Ouça: Segunda Chance - Johnny Hooker
When I met you, you were blue.
As luzes
baixas escureciam os rostos, o saxofone gemia nos ouvidos e a fumaça inebriava
os pulmões. As vozes, apesar de embriagadas, eram contidas. Alguns discutiam as
percepções filosóficas de um francês e um alemão com a mesma naturalidade com
que desejavam ‘bom dia’. Sofás, corredores, tapetes. Jovens dispostos, corpos
relaxados embalados por álcool, boa música e uma intelectualidade completamente
avessa às regras da Academia.
A sombra se
movia do outro lado da sala. Os cabelos nos olhos, a fumaça saindo por entre o
indicador e o mediano, subindo até os olhos injetados perdidos numa parede
branca, o intrigavam. Encarava o outro. A sombra apresentava cabelos pelos
ombros presos numa bagunça no alto da cabeça. Os fios caídos sobre os olhos se
misturavam à massa branca. Os nós da mão apertavam com força a cada tragada. Balançava
a que estava livre seguindo o ritmo do blues. Aquele que encarava já não podia
aguentar. Levantou, foi até o outro lado, se inclinou no ouvido do rapaz, munido
da voz clara e grave.
- Eu não me
importaria de virar cinza nos teus dedos.
A cabeça do
ouvinte virou, encarando o estranho que lhe lançara uma frase de efeito
claramente calculada pra lhe chamar a atenção.

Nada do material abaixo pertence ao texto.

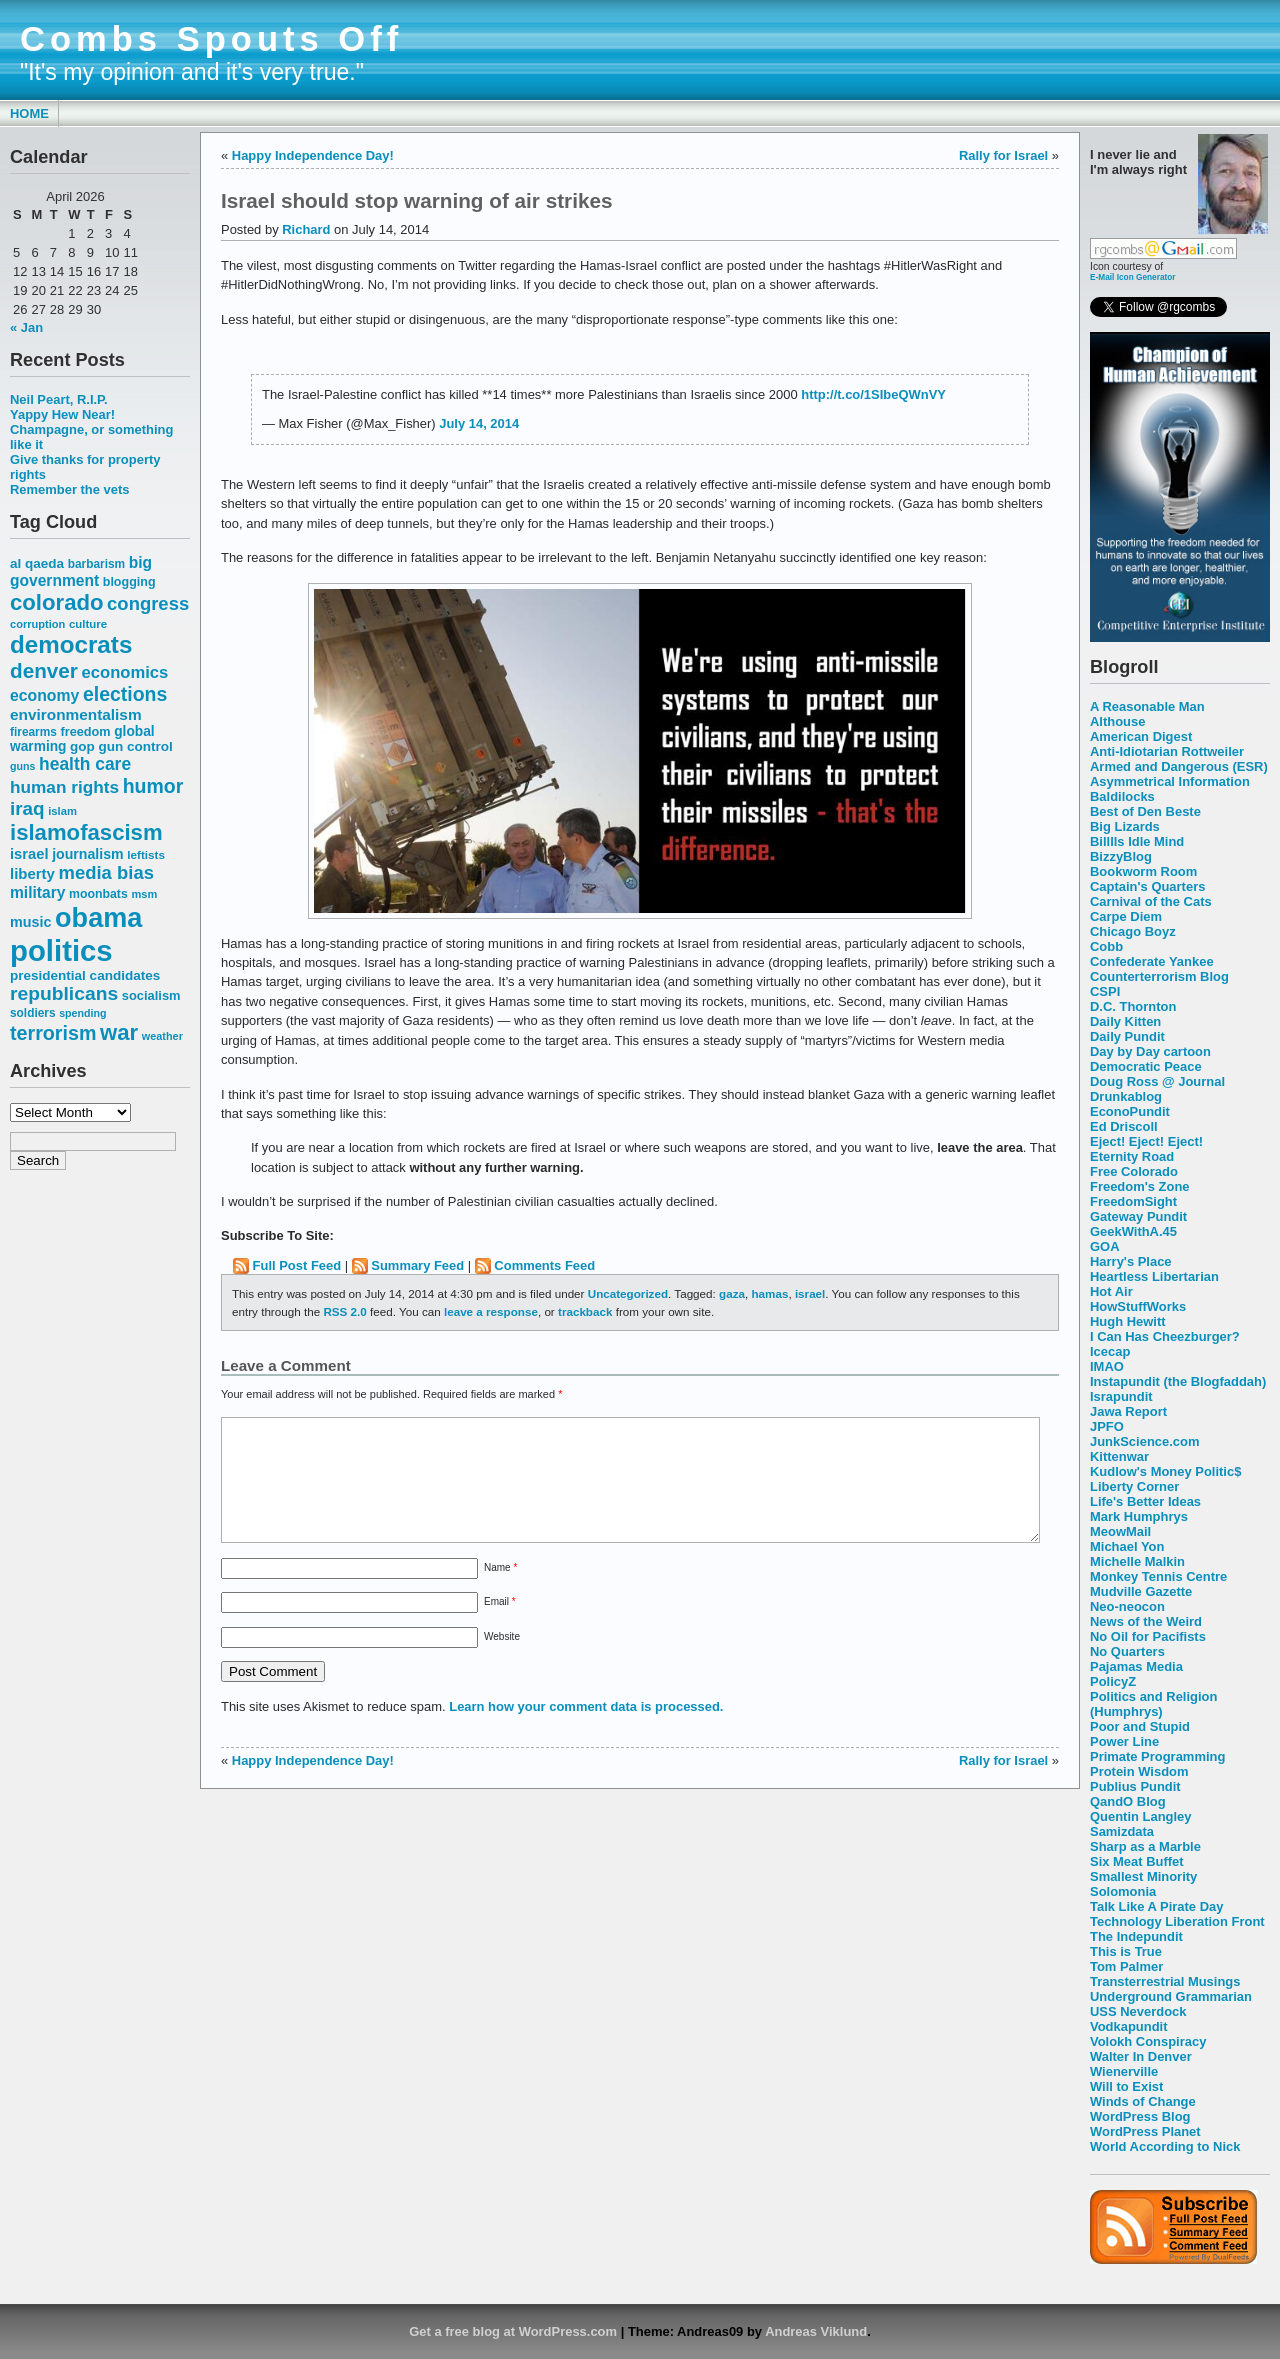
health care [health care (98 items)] (85, 764)
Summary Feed (417, 1265)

Tragou pela última vez, depositou
os restos da mistura de tabaco e venenos no cinzeiro e encarou o rapaz.
Aproximou-se o suficiente para que os hálitos se misturassem. No ambiente, a
melodia cruzava com diálogos. No espaço entre os dois, o silêncio das palavras
dava espaço para que os corpos declarassem suas vontades. Quando um levantou, o
outro repetiu a ação. Cruzaram uma das portas do lugar. Trançaram as pernas, despiram
as roupas e vergonhas. Também não se importaram em regular o volume dos corpos
transpirando desejo enquanto o mundo acontecia lá fora. A confusão de músculos,
cabelos, pelos, começava em um e terminava no outro. Caíram exaustos assim que
as vontades foram saciadas. O primeiro a despertar largou um telefone na mesa.
Juntou as roupas e saiu com a certeza de nunca ter sentido algo como o que
sentira naquela noite.
Três dias o
telefone tocou. “Vai ter uma festa, aparece aí”. Mesmo local, pessoas
diferentes. Descobriu que o cara de cabelos bagunçados era dono do lugar.

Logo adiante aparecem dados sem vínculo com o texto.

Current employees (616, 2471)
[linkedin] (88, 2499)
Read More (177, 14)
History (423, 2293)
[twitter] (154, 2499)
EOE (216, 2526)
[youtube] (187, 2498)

Descobriu também o nome. Júlio. Revelou o seu. Rodrigo. Alguns encontros mais
bastaram para que descobrissem ainda mais, das histórias e do corpo alheio.
Como cigarros
recém acesos, ardiam. Lábios e línguas trabalhavam para saciar as faltas.

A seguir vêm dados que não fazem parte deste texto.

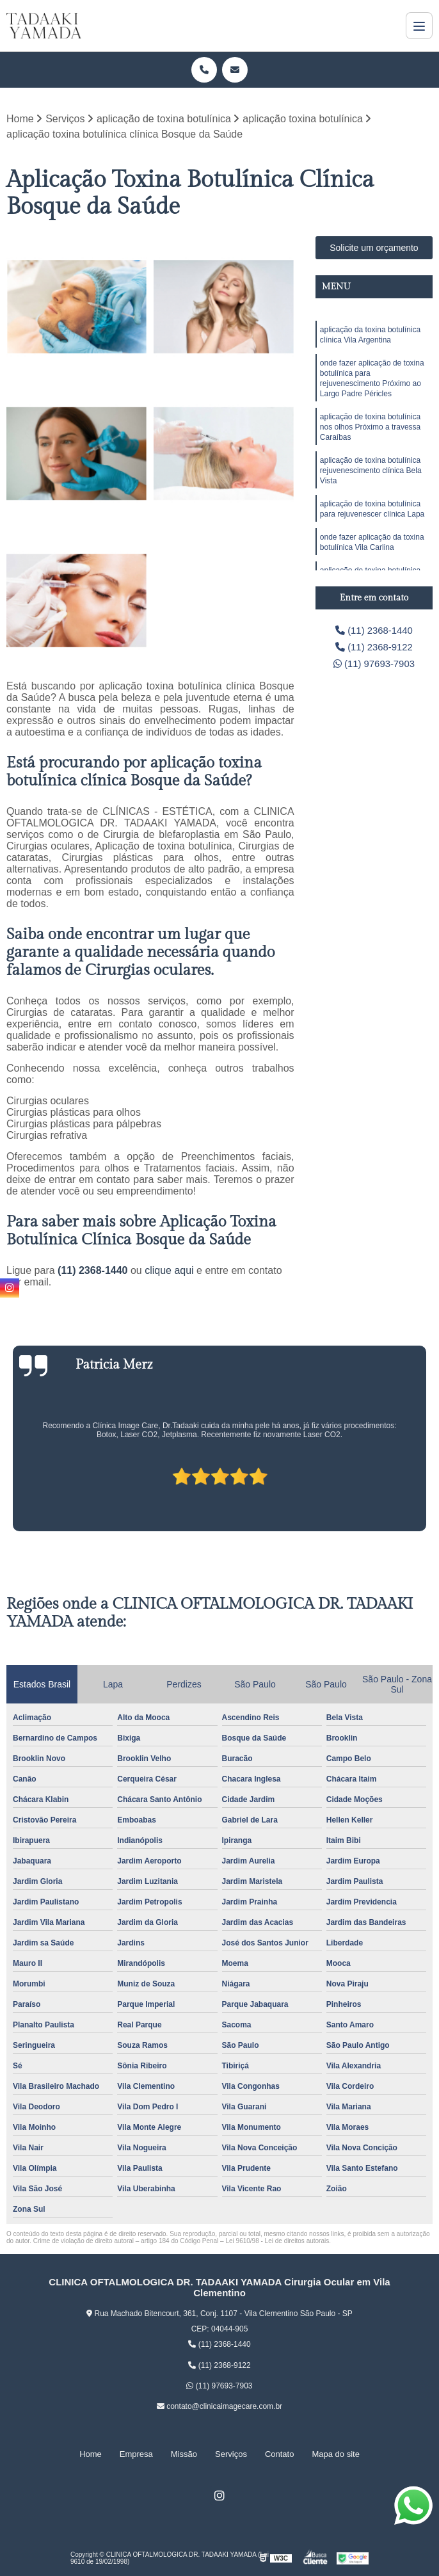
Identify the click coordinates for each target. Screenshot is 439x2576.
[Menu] (419, 25)
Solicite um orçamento (374, 248)
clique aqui (169, 1271)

Pescoço e ombros serviam de apoio pra mágoas. Depositavam na figura de dois
tudo o que fosse possível. Tragavam, inebriando os pulmões, não com fumaça, mas
com o perfume depositado nos poros. Mais e mais. Tragavam também, mais tarde, não
só o cheiro, mas tudo que pertencia ao outro. A chama consumia devagar. E
começaram a virar cinzas.
Até o dia em
que, inevitavelmente, esfacelaram, sem sequer sobrar resquícios.